Personal details
- Born: August 10, 1911 Point Hope, Alaska, U.S.
- Died: April 20, 1976 (aged 64)
- Resting place: Point Hope, Alaska
- Parent(s): Keshorna (Emma Rock née Sikvoan) Weyahok/Uyaġak (Sam Rock)
- Profession: Newspaper editor, artist

= Howard Rock =

American newspaper editor

Howard Rock or Uyaġak (previously written as Weiyahok) (August 10, 1911 – April 20, 1976) was an Iñupiaq newspaper editor, activist, and artist. He was well known for his artwork and for founding the first ever Alaska Native newspaper.

==Early life==

Rock was born in Point Hope (Tikiġaq) in 1911. His Iñupiaq name Uyaġak (written at the time as Weiyahok) means "rock" in the Iñupiaq language. He went to high school at White Mountain Vocational School, and studied at the University of Washington for three years. After college, he became an artist, carving ivory until he was drafted during World War II. He returned to artwork after the war.
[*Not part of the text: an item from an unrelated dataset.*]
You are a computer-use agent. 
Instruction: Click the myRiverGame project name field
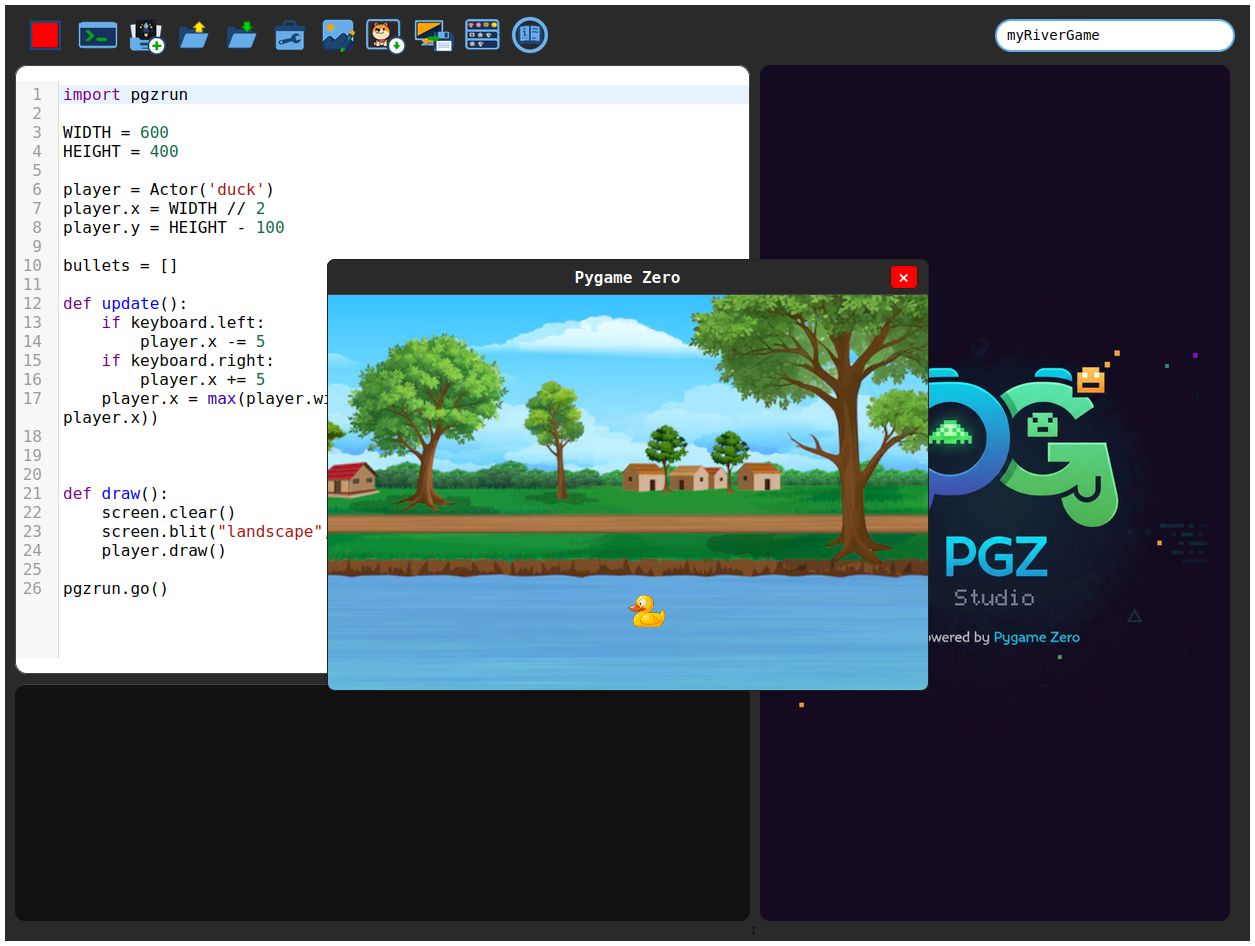coord(1113,35)
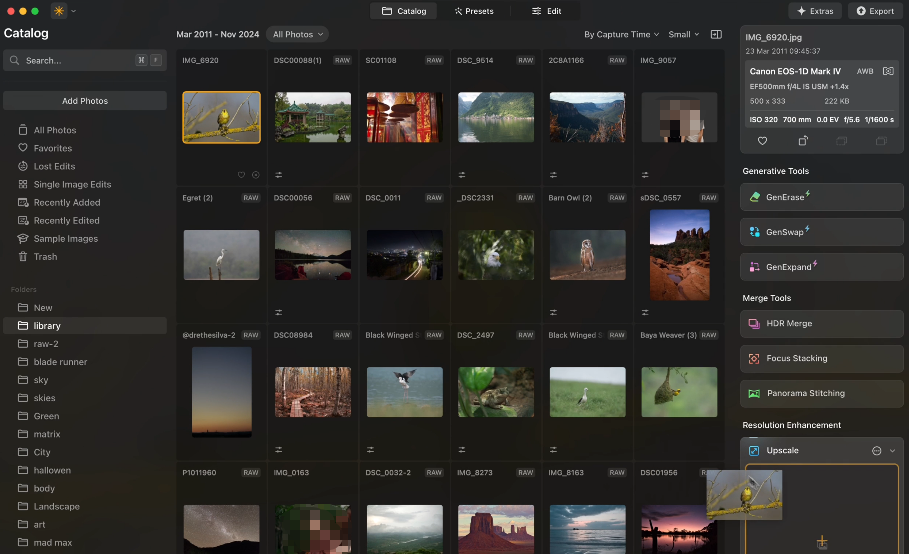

==Activism and The Tundra Times==

He became involved in Alaska Native activism in 1961 after returning to Point Hope. He served as a spokesman for Point Hope in a dispute between the village and the U.S. Atomic Energy Commission over a proposed plan called Project Chariot to build an underwater harbor by exploding five atomic bombs in the area.

That same year he was approached by the Arctic Slope Native Association to form a newspaper. In October 1962, the Tundra Times was founded with Rock as editor and publisher, becoming the first Alaska Native newspaper in Alaska. The newspaper took on Project Chariot and the virtual enslavement of the Unangan (Aleut) people on St. Paul Island by the U.S. Government. The paper grew to a circulation of over 3,500 under his direction. He held the position of editor and publisher until his death in 1976. The Tundra Times helped support the land claims struggle that led to the Alaska Native Claims Settlement Act. In 1975, the Tundra Times was nominated for a Pulitzer Prize for meritorious public service. During his life, Rock received many awards including being named “Alaskan of the Year,” in 1974, and “49er of the Year,” in 1975.

==Death and legacy==

Howard Rock died on April 20, 1976. The Howard Rock Award is given out to an outstanding Alaska Native leader by the First Alaskans Institute at their annual gala.